O mundo perdoa ambiguidade. Computadores não. Programar é exercitar o músculo de não tolerar ambiguidade.
Código é texto
Programa não é mágica. Não é binário invisível no fundo da máquina. É texto num arquivo, salvo no disco como qualquer outro arquivo. Você abre num editor de texto (Bloco de Notas serve, embora não seja ideal), digita as instruções da linguagem, salva. O computador depois lê esse arquivo e executa.

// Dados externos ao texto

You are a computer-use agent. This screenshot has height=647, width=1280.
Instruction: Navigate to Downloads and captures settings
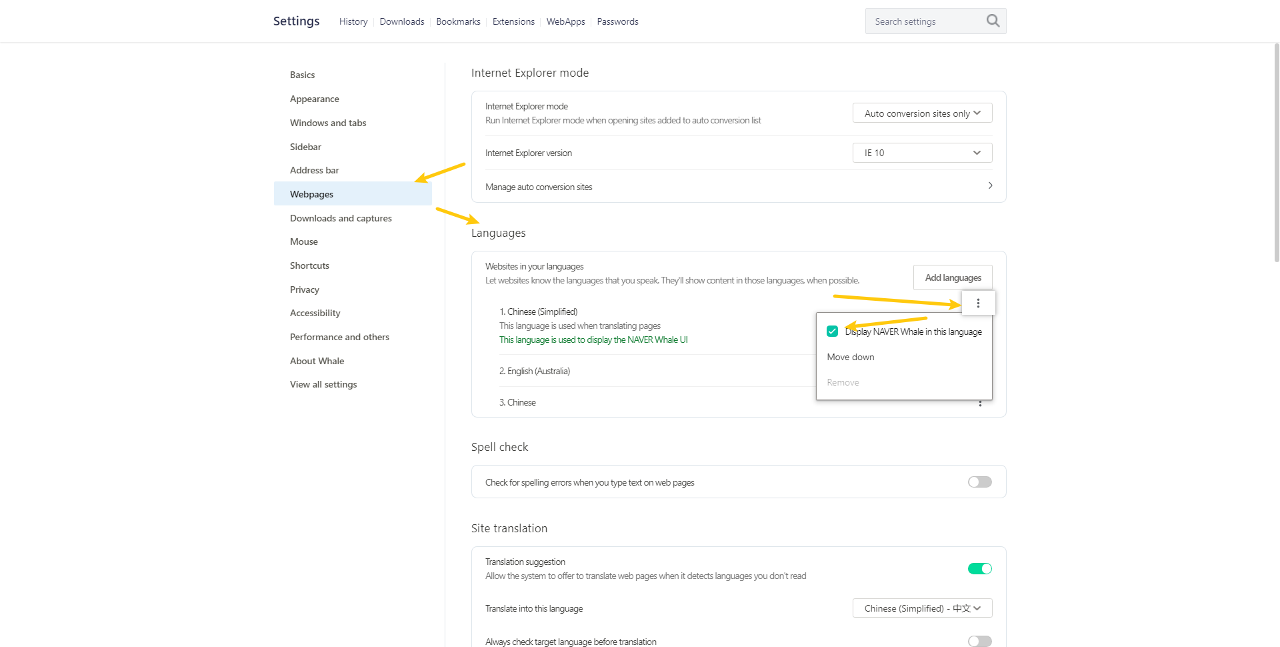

Você vai criar um arquivo ola.dart no Capítulo 6 deste guia. Esse arquivo vai ter três linhas. Você vai abrir essas três linhas num editor, salvar, e dizer ao computador “execute este arquivo”. A tela vai mostrar a saudação. Pronto: programou.
Não tem segredo. Tem apenas vocabulário (das palavras-chave da linguagem) e gramática (de onde colocar parênteses e ponto-e-vírgula). Tudo o resto é prática.
Por que escrever código compensa
Programar resolve dois tipos de problema: práticos e mentais.
Práticos. Você pode automatizar coisas chatas que faria à mão (renomear 200 arquivos de uma vez, processar uma planilha enorme, baixar fotos de um site). Pode construir coisas que não existem (um jogo, um site, uma ferramenta que só faz sentido para você). Pode entender melhor as ferramentas que já usa (Excel, navegador, sistemas de pagamento - todos foram escritos por gente como você que aprendeu).
Mentais. Programar te ensina a quebrar problemas grandes em problemas pequenos. Te ensina a persistir quando algo não funciona (e algo nunca funciona de primeira). Te ensina que erro não é fracasso, é mensagem - o computador está literalmente te dizendo o que deu errado e em qual linha. Programadores velhos não escrevem código sem bug; só ficaram melhores em ler o erro e corrigir rápido.
Você não precisa virar programador profissional para colher esses benefícios. Aprende um pouco, usa para o que precisa, e os músculos mentais ficam.